Group Punishment Is Bad Punishment
Recently, 15 Penn State football players got into a brawl, resulting in six of them being arrested. Then team's iconic coach, Joe Paterno, responded to the incident by requiring the entire team to clean up the stands at 107,000-seat Beaver Stadium the Sunday morning after each Saturday home game during the upcoming season. His rationale is that the fight was partially due to a failure of leadership on the part of every player who didn't participate in it but allowed it to happen.
Conservative columnist and law professor Walter Williams also seems to subscribe to this kind of foolishness, based on something he revealed in a recent column. Williams stated that, when a student's cell phone goes off in his classroom, he punishes not only that student (with a five percent semester point penalty), but also the student to his left and to his right with the same penalty. Williams says this is very effective in stopping cell phones from ringing in his classroom.
I must say that I'm very disappointed with both Paterno and Williams. One can argue the necessity for leadership until he turns blue in the face, but it won't change the fact that punishing an entire group or subset thereof for something that only a few, or perhaps one, of them did is inherently unfair. Yes, it gets the point across quite effectively, but that doesn't make it right. Pointing a gun at someone's head would also be a very effective means of convincing them to do something as well, but should we endorse that kind of tactic?

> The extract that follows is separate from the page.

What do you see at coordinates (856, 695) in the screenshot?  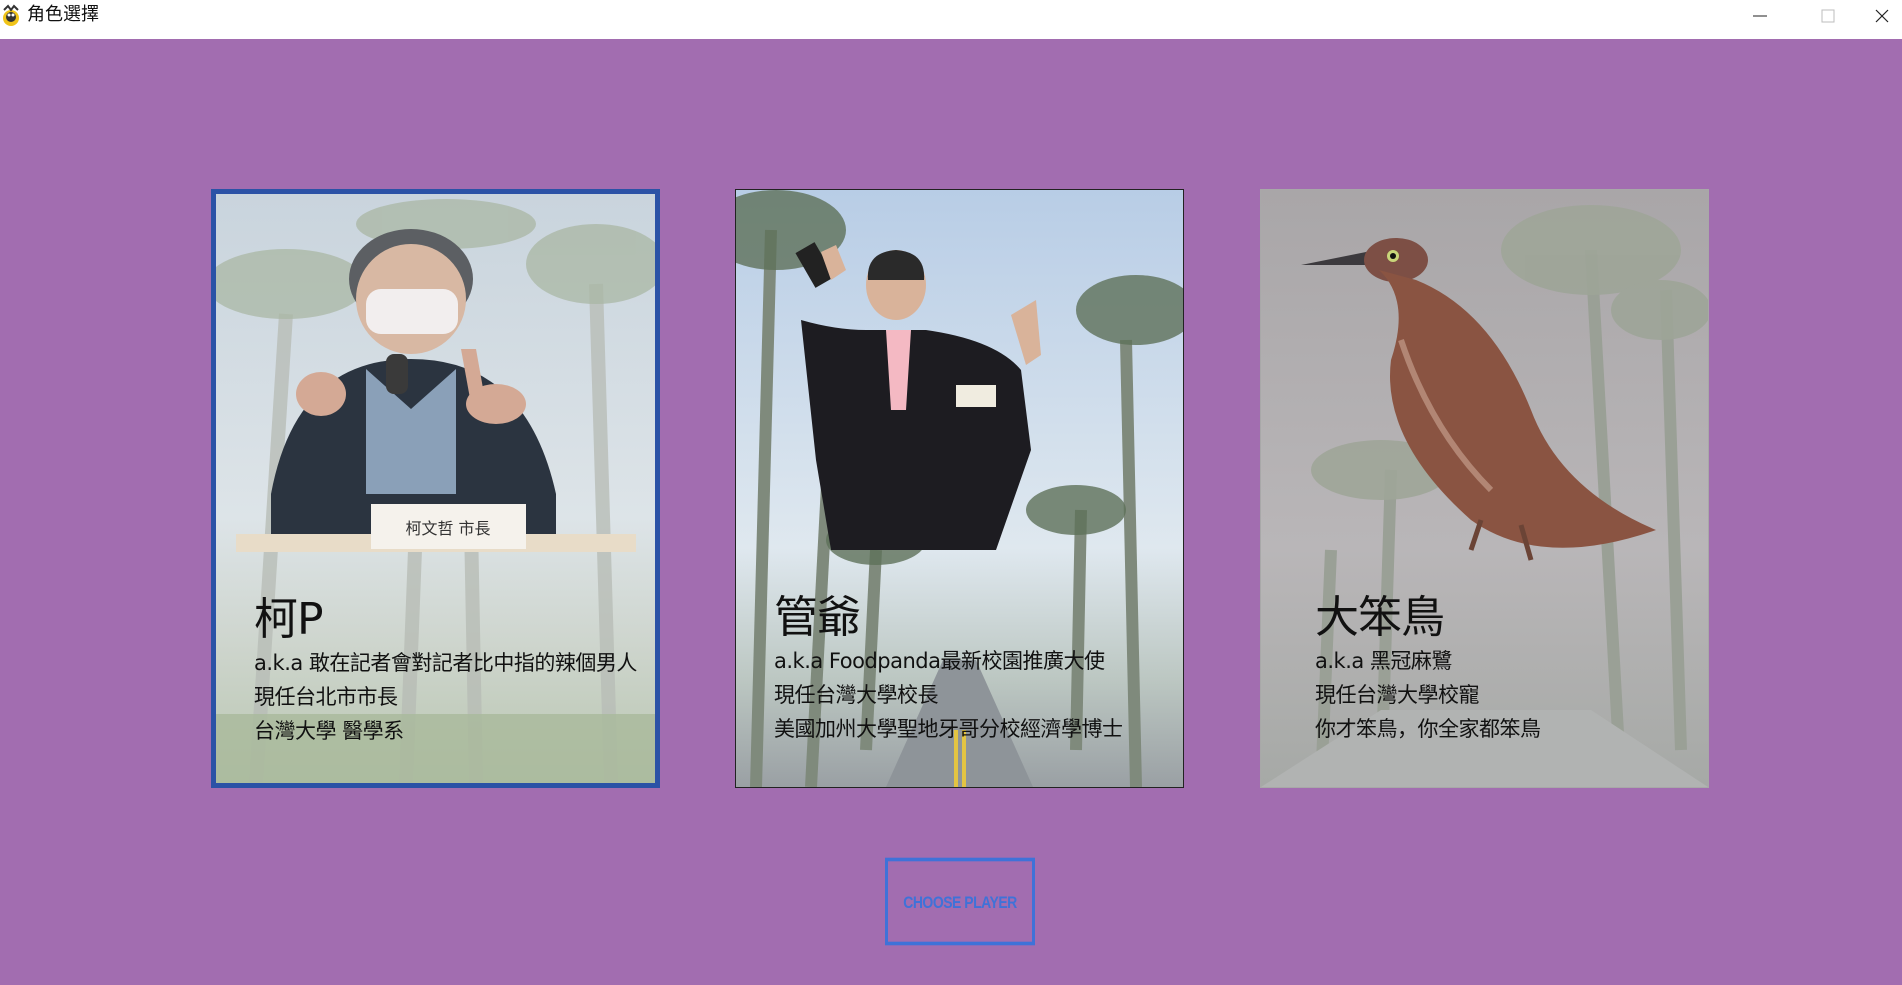 I see `character-title: 現任台灣大學校長` at bounding box center [856, 695].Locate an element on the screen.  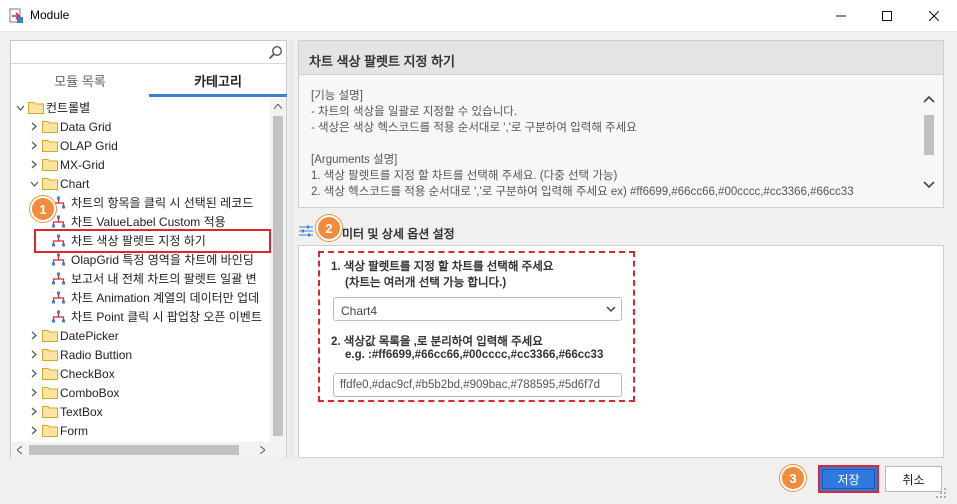
tree-folder: ComboBox is located at coordinates (74, 392).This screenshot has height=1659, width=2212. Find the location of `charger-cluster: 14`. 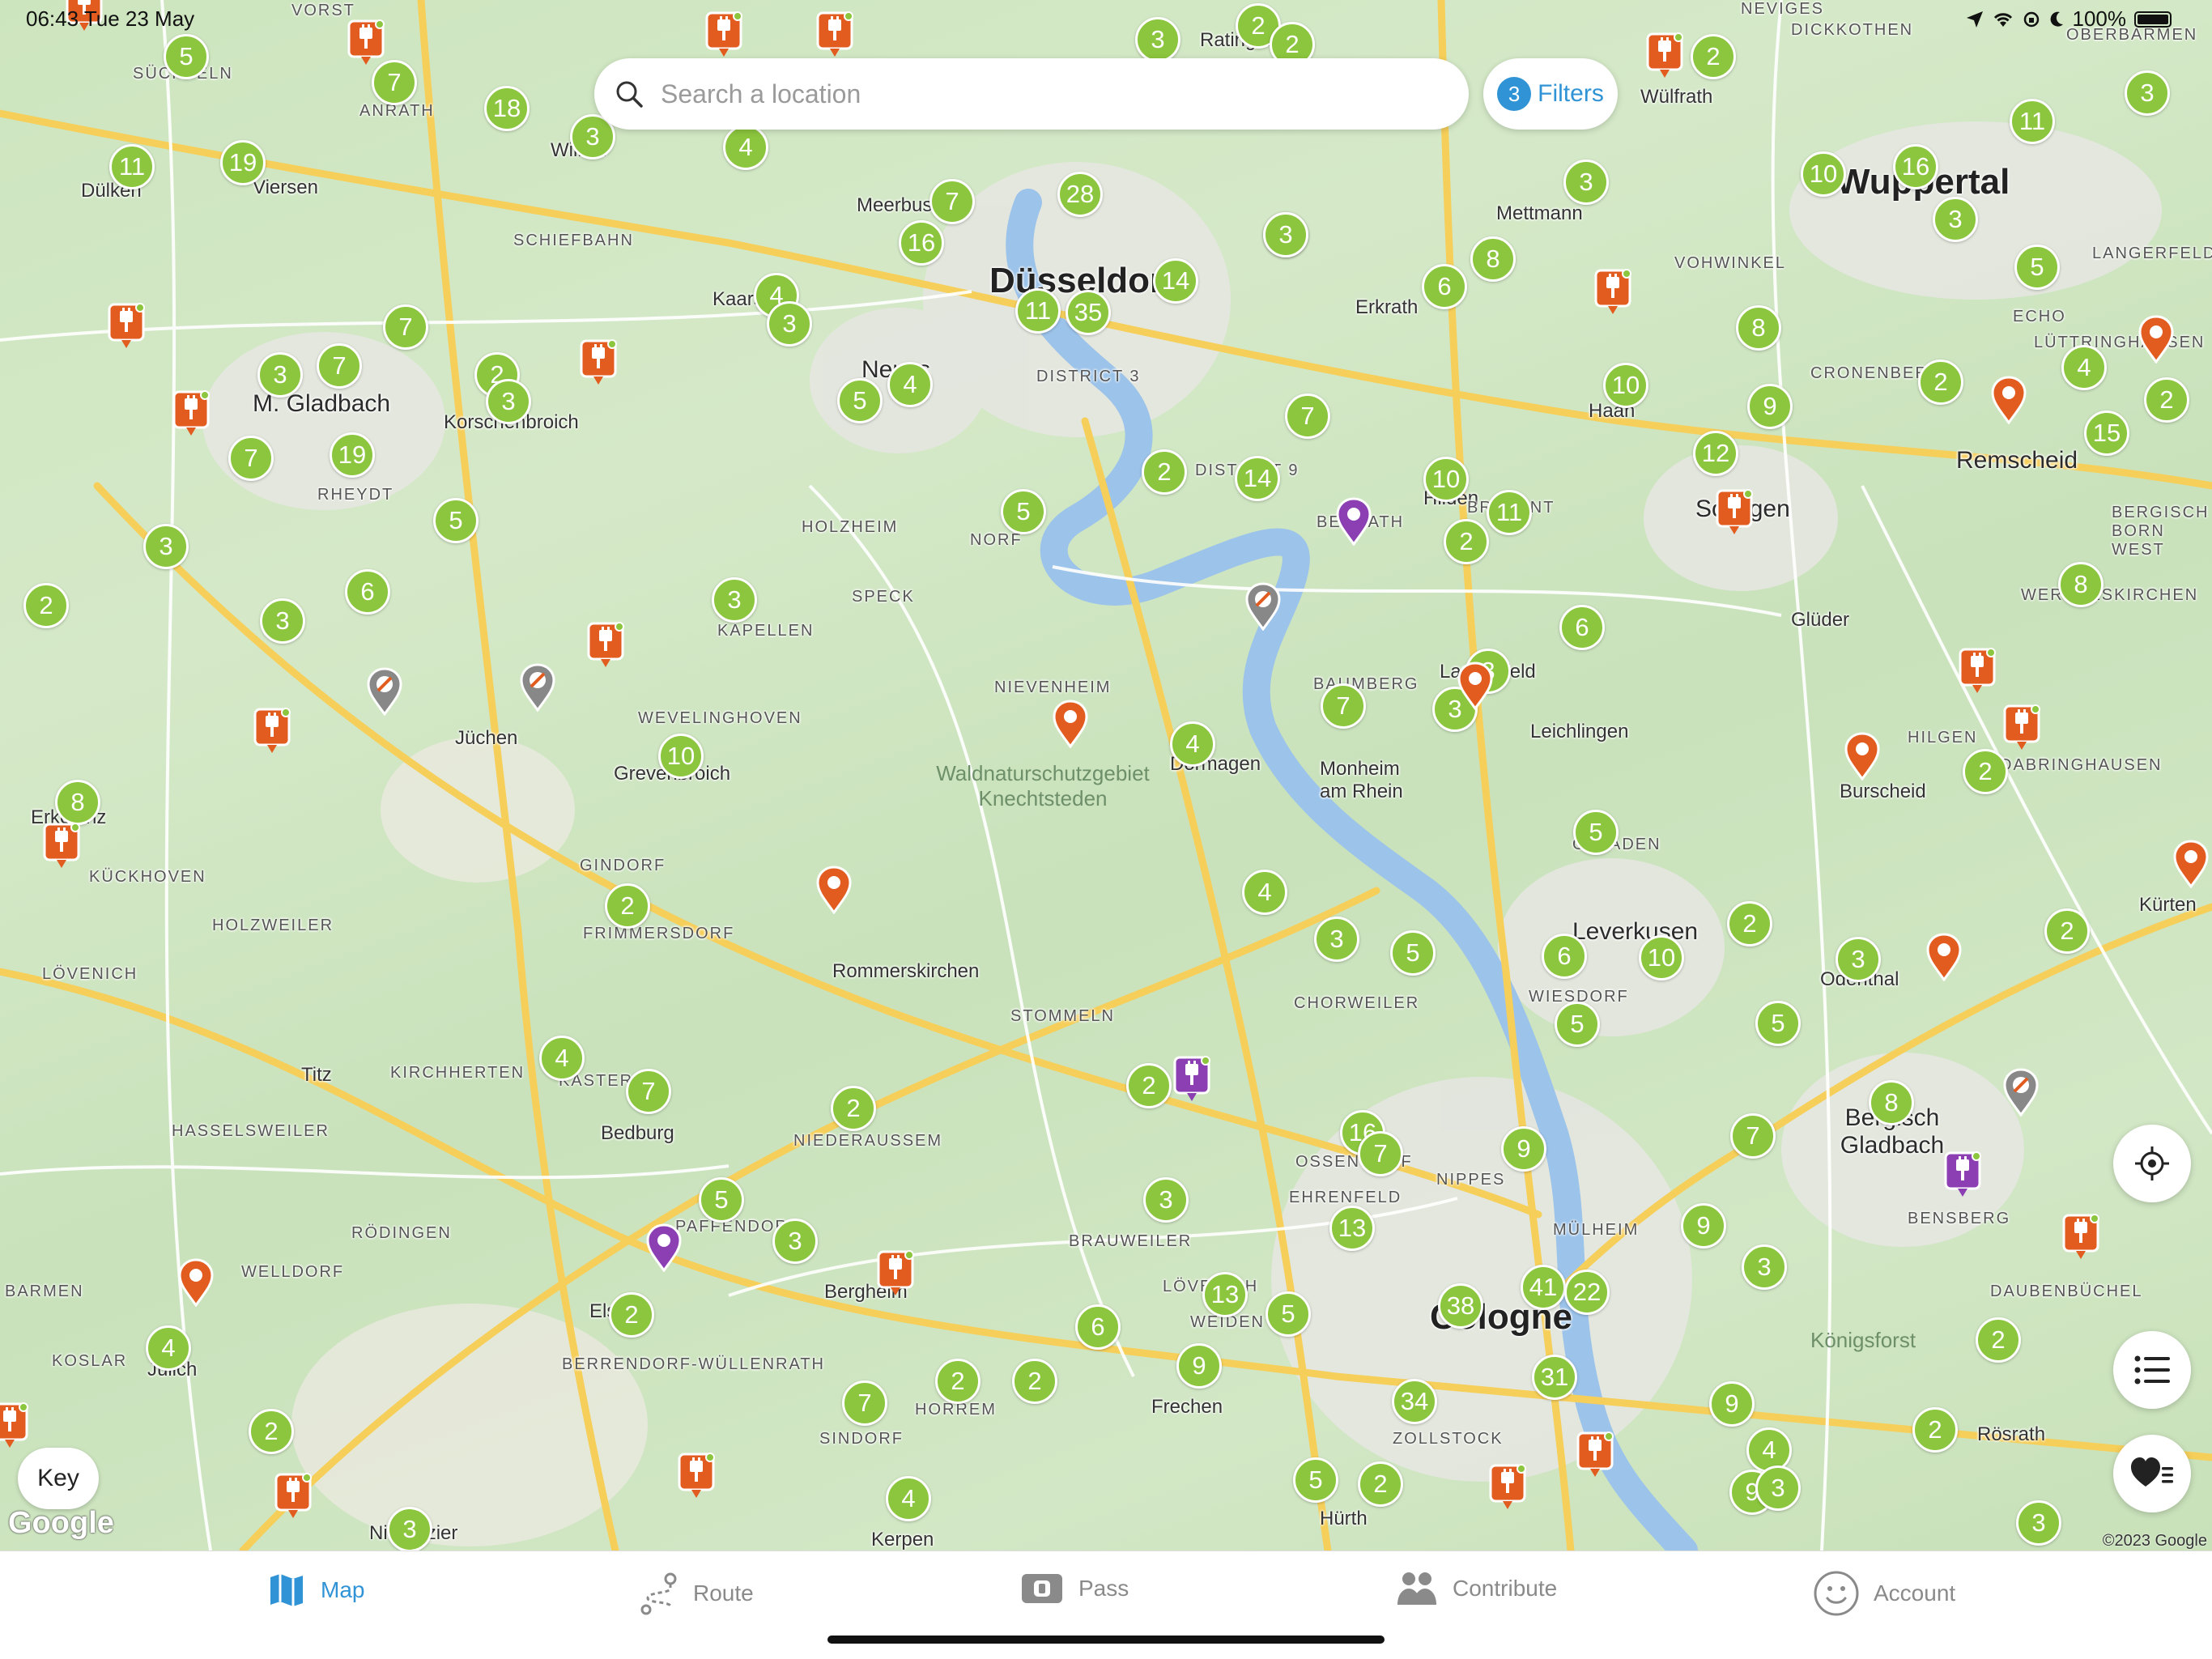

Not only is such punishment unfair, but it also creates a logical imbroglio for the one who imposes it. Using the Penn State situation as an example, what would Paterno have done if one of the players not involved in the fight had stood up to him and said he was not going to show up on Sunday mornings at Beaver Stadium this season? Would he have singled out that player for additional punishment or would he have imposed more punishment on the entire team for their "lack of leadership" in not convincing that dissenter to get with the program? If he chose the former, would he not have to explain away his inconsistency?